La telescrivente annunciò:
Era incominciato l’esodo dal pianterreno. Gli agenti di cambio stavano salendo le scale per cercare Vornan! Il nostro gruppo si sciolse, in preda alla confusione. Ormai mi stavo abituando alle uscite precipitose: Aster Mikkelsen mi stava accanto, perciò l’afferrai per la mano e mormorai, rauco: «Vieni, prima che incominciano i guai! Vornan ci ha riprovato!»
«Ma non ha fatto niente!»
Me la trascinai dietro. Vidi una porta, e ci affrettammo a varcarla. Mi voltai a guardare e notai che Vornan mi seguiva, circondato dalle guardie del Servizio di Sicurezza. Percorremmo un lungo corridoio luccicante, che si snodava come un tubo attraverso l’intero palazzo. Dietro di noi si levavano grida, smorzate e incoerenti. Vidi una porta con la scritta VIETATO L’INGRESSO e l’aprii. Era un’altra balconata: questa era affacciata sulle viscere del calcolatore centrale. Correnti serpeggianti di dati balzavano convulsamente da un banco all’altro. Numerose ragazze in grembiuli corti correvano avanti e indietro, infilando le mani in aperture enigmatiche. Attraverso il soffitto si stendeva qualcosa che sembrava un intestino. Aster rise. Me la trascinai dietro e tornammo ad uscire nel corridoio. Un robocarrello arrivò ronzando verso di noi. Ci scostammo. Cosa diceva adesso la telescrivente? AGENTI DI CAMBIO IMPAZZITI?
«Qua!» disse Aster. «Un’altra porta!»
Ci trovammo sul ciglio di un pozzo di discesa e vi entrammo, agilmente. Giù, giù, giù…
E fuori. Sotto il tiepido portico di Wall Street. Dietro di noi ululavano le sirene. Mi soffermai, ansimante, per orientarmi e vidi che Vornan era ancora dietro di me, con Holliday ed i giornalisti alle calcagna.

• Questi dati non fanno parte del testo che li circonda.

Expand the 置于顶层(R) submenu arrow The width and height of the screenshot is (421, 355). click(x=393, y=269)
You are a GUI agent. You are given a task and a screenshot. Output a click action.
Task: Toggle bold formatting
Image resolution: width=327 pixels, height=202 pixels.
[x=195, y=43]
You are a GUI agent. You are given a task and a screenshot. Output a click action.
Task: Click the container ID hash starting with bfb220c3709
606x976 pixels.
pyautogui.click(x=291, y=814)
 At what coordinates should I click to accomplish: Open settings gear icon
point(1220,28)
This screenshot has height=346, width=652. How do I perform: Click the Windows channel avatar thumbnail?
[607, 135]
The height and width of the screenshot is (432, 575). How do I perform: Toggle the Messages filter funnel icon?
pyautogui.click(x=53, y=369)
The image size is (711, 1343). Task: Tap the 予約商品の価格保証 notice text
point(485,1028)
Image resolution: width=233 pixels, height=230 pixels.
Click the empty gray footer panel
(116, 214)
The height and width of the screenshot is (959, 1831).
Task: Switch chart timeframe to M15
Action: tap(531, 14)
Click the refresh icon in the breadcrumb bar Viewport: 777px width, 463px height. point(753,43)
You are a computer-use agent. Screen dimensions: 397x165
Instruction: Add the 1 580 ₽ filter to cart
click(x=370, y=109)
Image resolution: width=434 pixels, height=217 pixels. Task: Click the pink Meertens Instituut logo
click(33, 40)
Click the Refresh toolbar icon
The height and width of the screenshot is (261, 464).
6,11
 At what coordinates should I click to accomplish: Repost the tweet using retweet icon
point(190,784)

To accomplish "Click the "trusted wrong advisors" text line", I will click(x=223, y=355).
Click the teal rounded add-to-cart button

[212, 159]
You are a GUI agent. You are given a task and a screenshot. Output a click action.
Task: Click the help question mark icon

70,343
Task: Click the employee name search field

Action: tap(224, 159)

«In macchina!» ordinò Holliday.
La nostra fuga riuscì. Più tardi, quel giorno, apprendemmo che l’Indice Dow-Jones aveva subito una caduta di 8,51 punti durante la nostra visita alla Borsa, e che due anziani agenti di cambio erano morti in seguito a guasti dei loro pacemaker cardiaci durante il tumulto. Mentre lasciavano New York, quella notte, Vornan disse pigramente a Heyman: «Deve spiegarmi di nuovo il capitalismo, una volta o l’altra. Mi sembra molto affascinante, a suo modo.»
X
Le cose andarono molto meglio nel postribolo automatizzato di Chicago. Kralick non era molto entusiasta dell’idea di lasciare che Vornan visitasse quel posto, ma l’ospite l’aveva chiesto, ed una richiesta del genere non poteva venire respinta senza il rischio di conseguenze esplosive. Comunque, poiché quei locali erano leciti e addirittura alla moda, non c’era ragione per rifiutare, se non per un residuo di puritanesimo.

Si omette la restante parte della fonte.